Georgia is looking extremely impressive with a true freshman at QB.  Harbaugh has had 3 recruiting classes, youth does not excuse such consistently mediocre quarterback play, with no obvious upgrade waiting for year 4.

And if Harbaugh ever manages to recruit at the same level as OSU or Alabama, he's going to discover that he gets one or two seasons out of his best players, because they're leaving early.  If you want to get that 3rd year, you need to play them as true freshmen.  That's why you see true freshmen in the 2-deep and playing significant snaps for Clemson, Alabama, and OSU.

So yeah, your argument sounds reasonable.  If there was no evidence one way or the other, I'd be pursuaded.  But I think there's quite a lot of evidence that college football teams can and do excel when playing lots of young players, and that even championship caliber teams are liable to play multiple true freshmen and redshirt freshmen.  

 

BlueMk1690

October 8th, 2017 at 7:05 PM ^

Because every puzzle is different. They don't have the same players. There's also plenty of teams doing worse than we're doing with much more experienced players. There's different scenarios at each team and you're not always going to end up with a great one.

Let's face it, that's just *griping*. "I wish we had it like them" but that ain't happening. We got the guys we got.

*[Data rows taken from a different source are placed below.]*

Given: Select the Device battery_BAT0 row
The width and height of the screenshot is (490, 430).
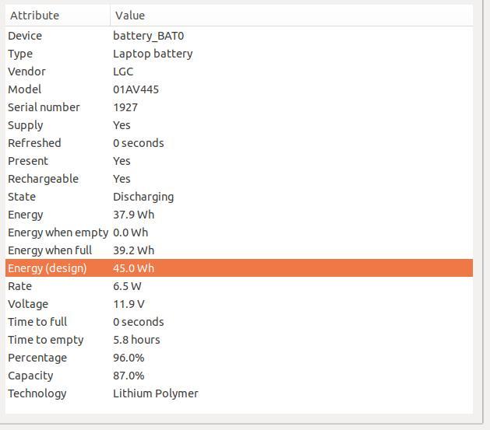Looking at the screenshot, I should [239, 36].
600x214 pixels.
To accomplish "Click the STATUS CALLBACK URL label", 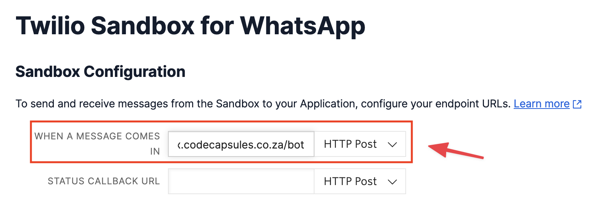I will click(103, 181).
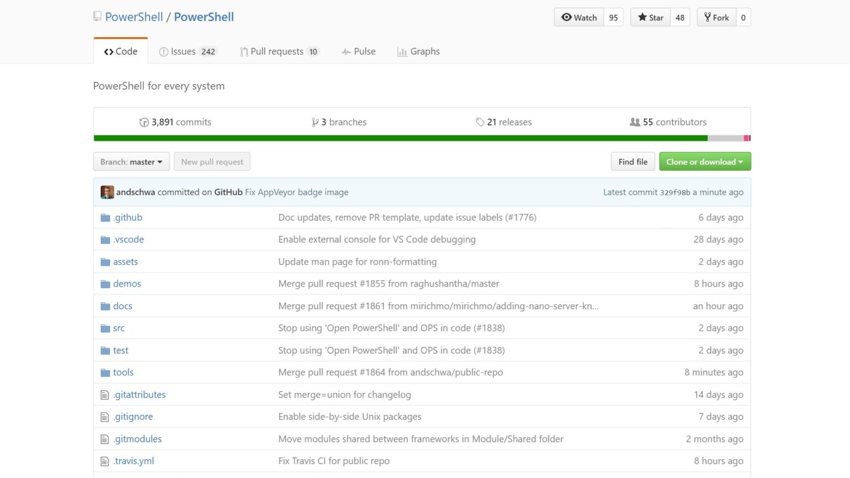Click the commits history icon
Screen dimensions: 850x478
(144, 122)
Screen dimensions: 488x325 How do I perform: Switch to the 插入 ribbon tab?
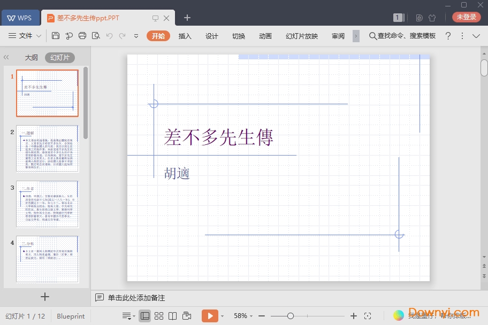coord(185,36)
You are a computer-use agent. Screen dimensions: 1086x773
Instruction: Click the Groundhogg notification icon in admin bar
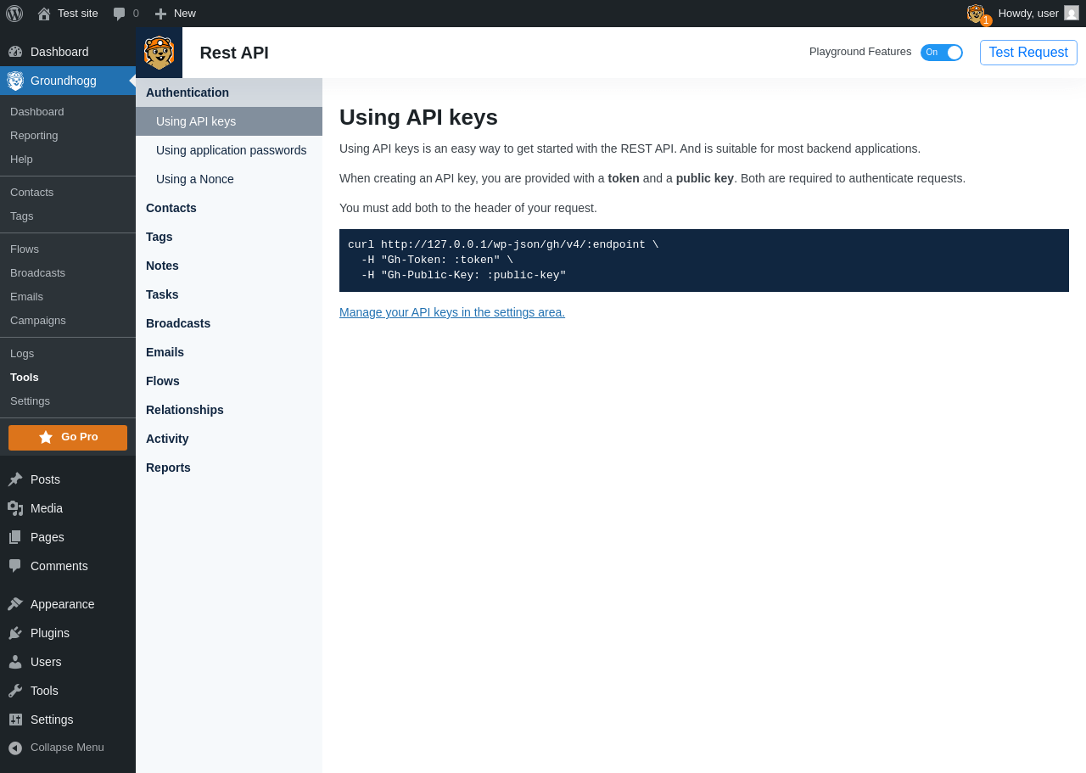click(977, 14)
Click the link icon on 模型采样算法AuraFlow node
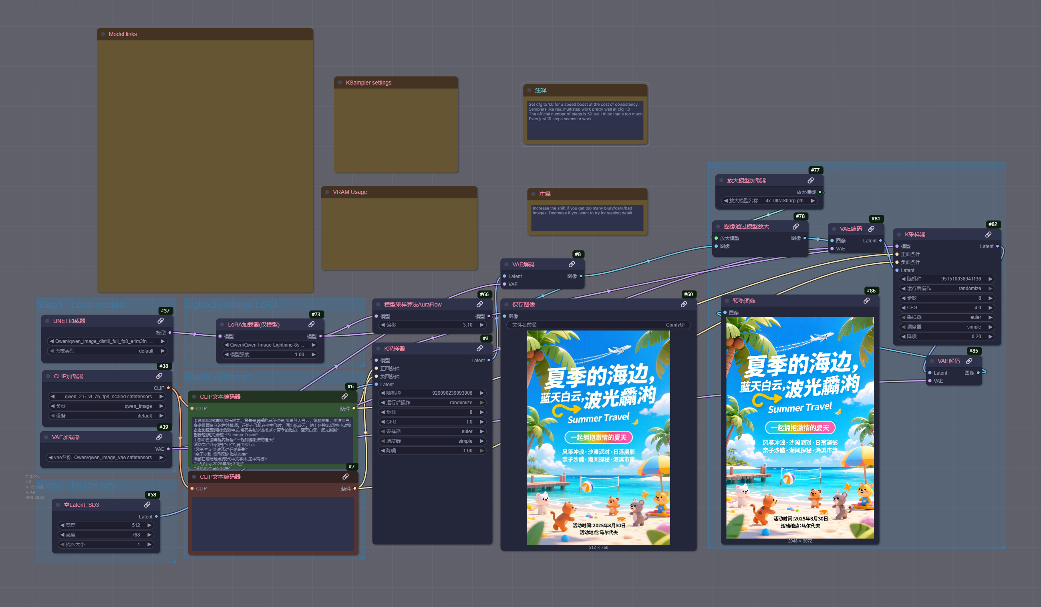1041x607 pixels. point(480,304)
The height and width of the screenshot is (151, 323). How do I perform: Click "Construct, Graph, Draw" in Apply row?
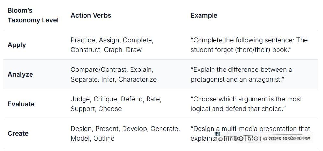[x=106, y=50]

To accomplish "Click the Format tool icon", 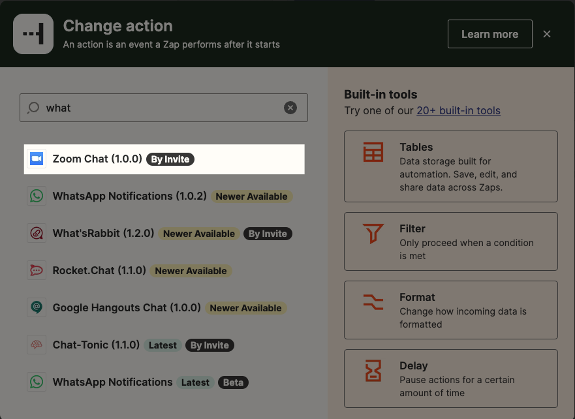I will pyautogui.click(x=373, y=302).
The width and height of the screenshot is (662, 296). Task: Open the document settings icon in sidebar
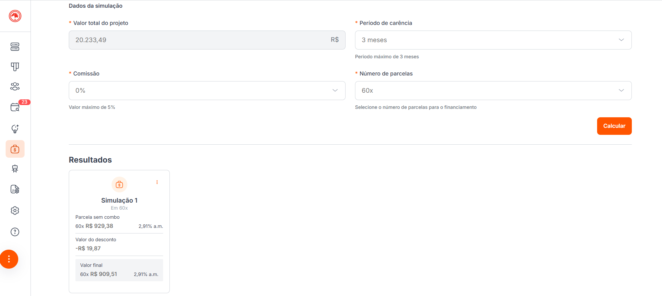(x=15, y=189)
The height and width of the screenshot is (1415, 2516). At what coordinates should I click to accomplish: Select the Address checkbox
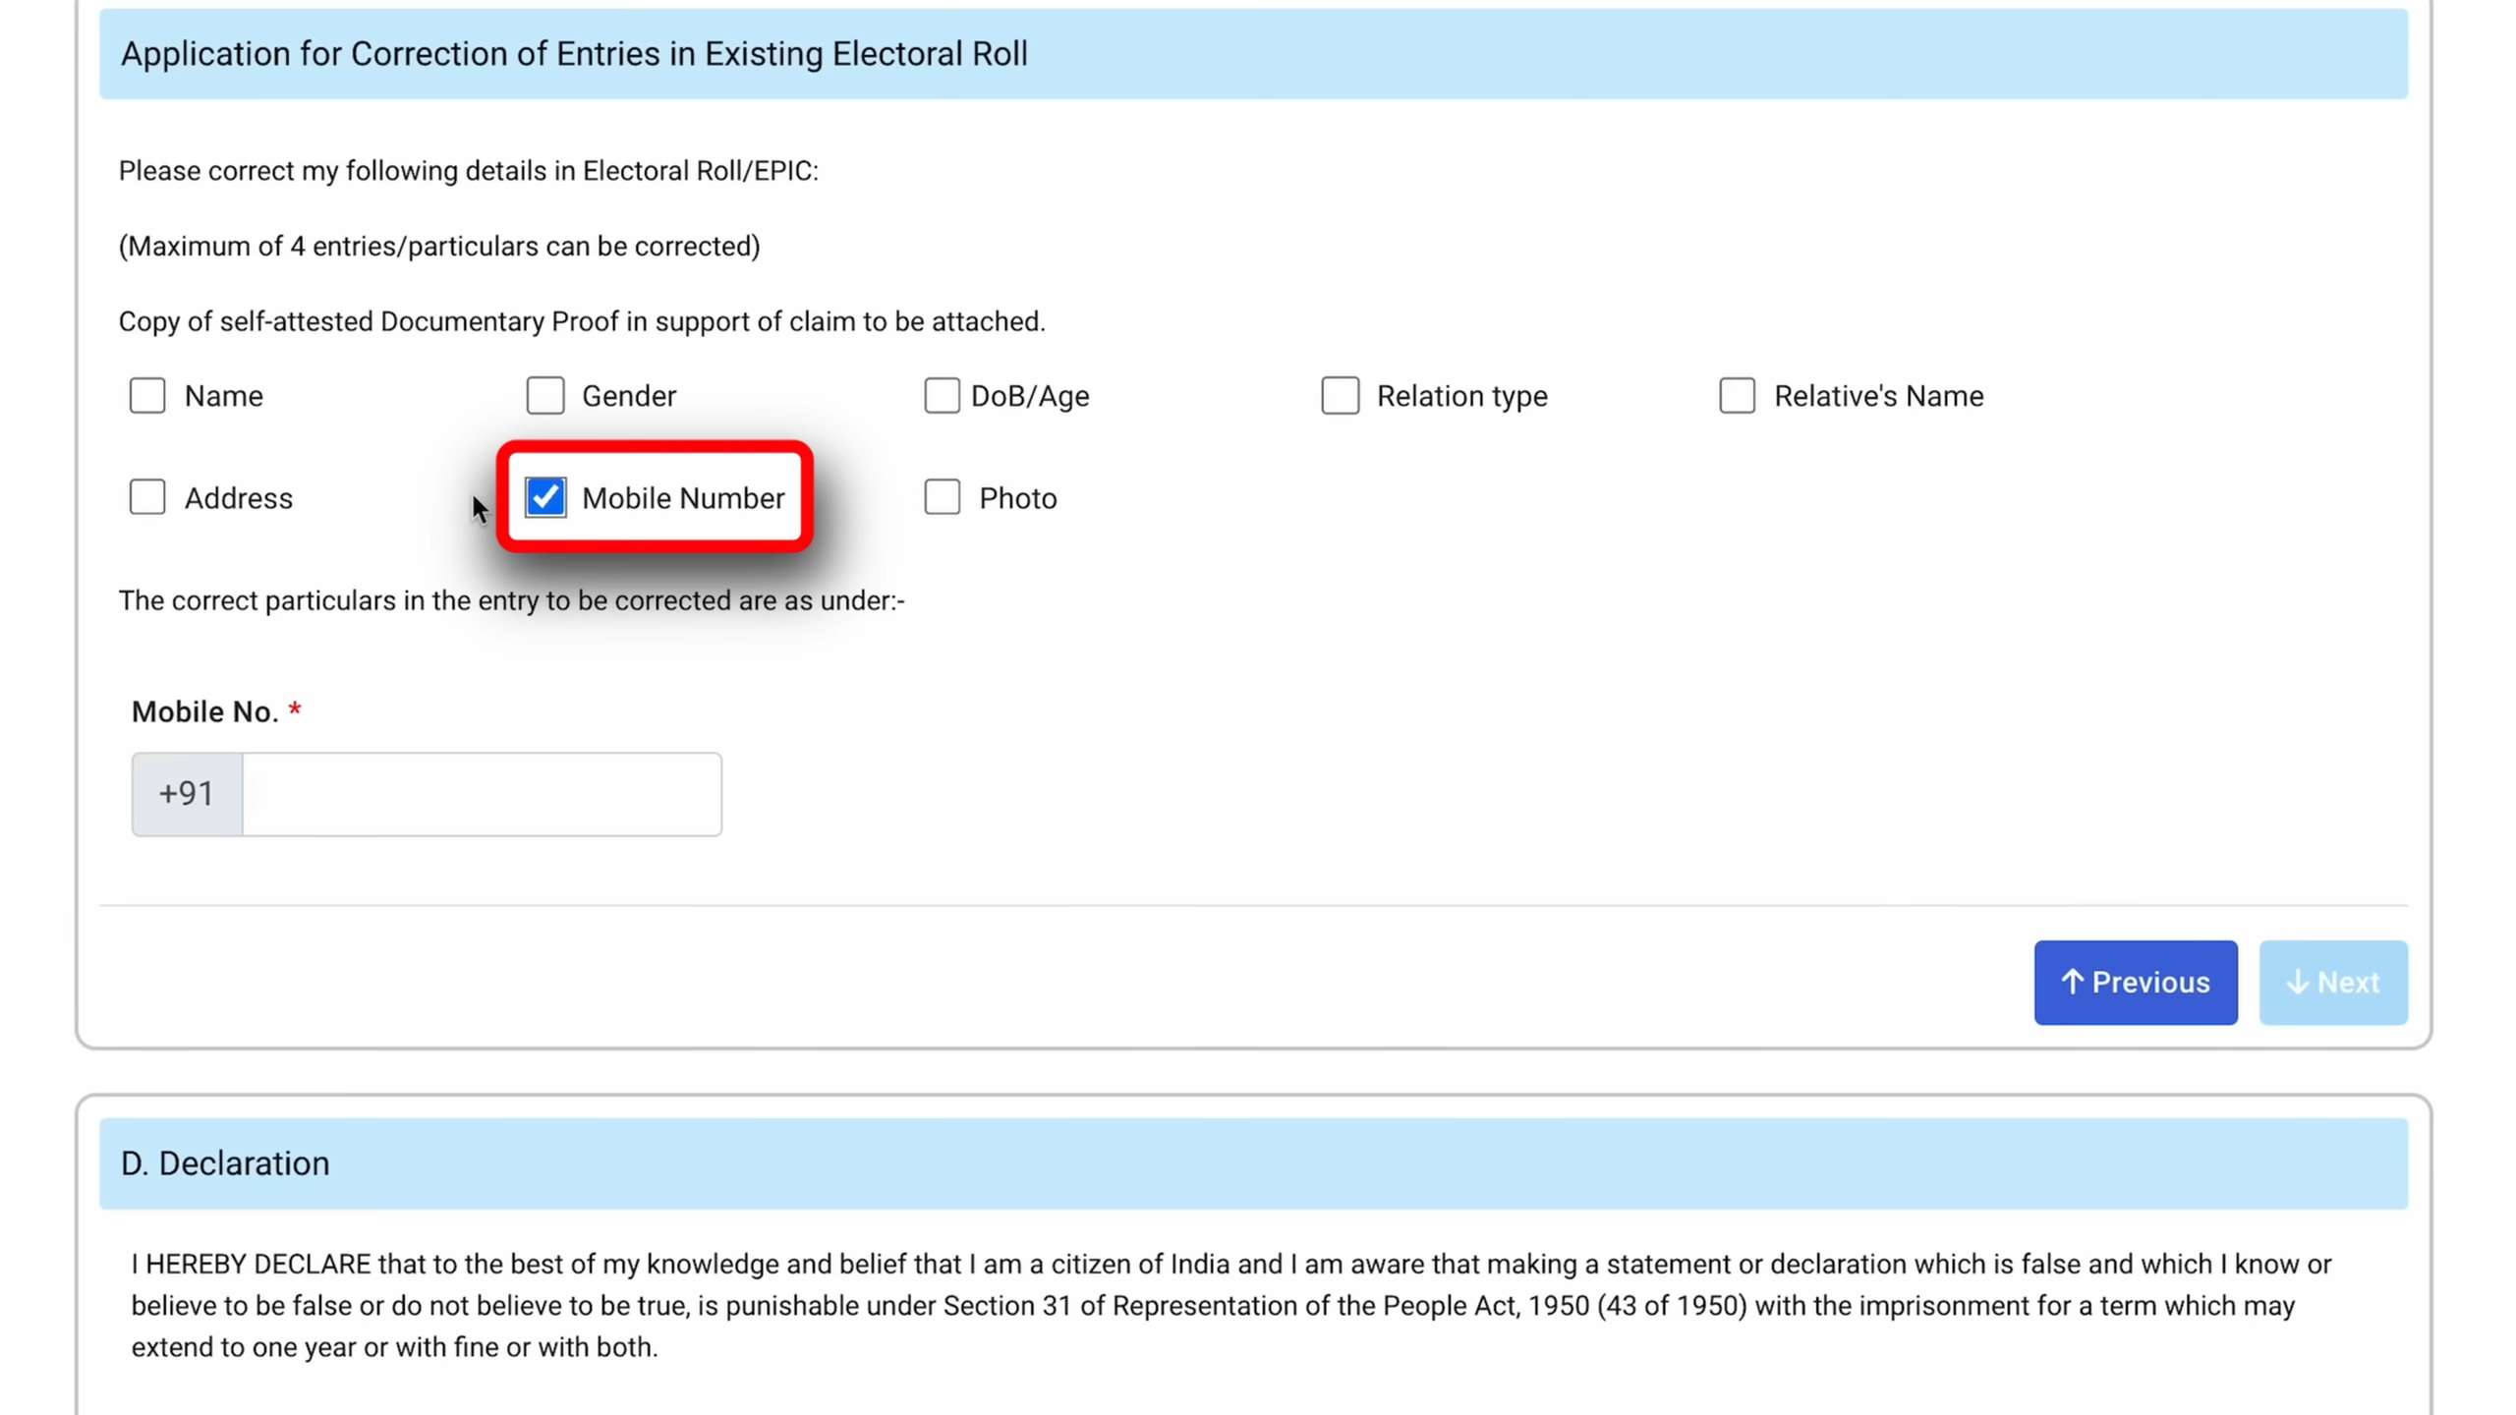(147, 497)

And by the way, aside from their QB, Georgia is an extremely experienced team.

M-Dog

October 8th, 2017 at 2:17 PM ^

Can somebody at least explain to me what the Harbaugh goal-state is on offense?

Who are we trying to be?

Is it Stanford?  Is it Texas Tech?  Is it Bo 2.0?

Because right now, all it looks like is Kirk Ferentz, without the excitement.

What specifically is it that Harbaugh is trying to get to?

 

HateSparty

October 8th, 2017 at 3:42 PM ^

I do not have insight but I believe their is strife within Harbaugh. Could be he is interested in NFL but made a commitment to family. Could be his religious beliefs interfering with his family reality, coaching conflicts. Not sure. Complete conjecture, probably irresponsible but I see something different. He isn't content.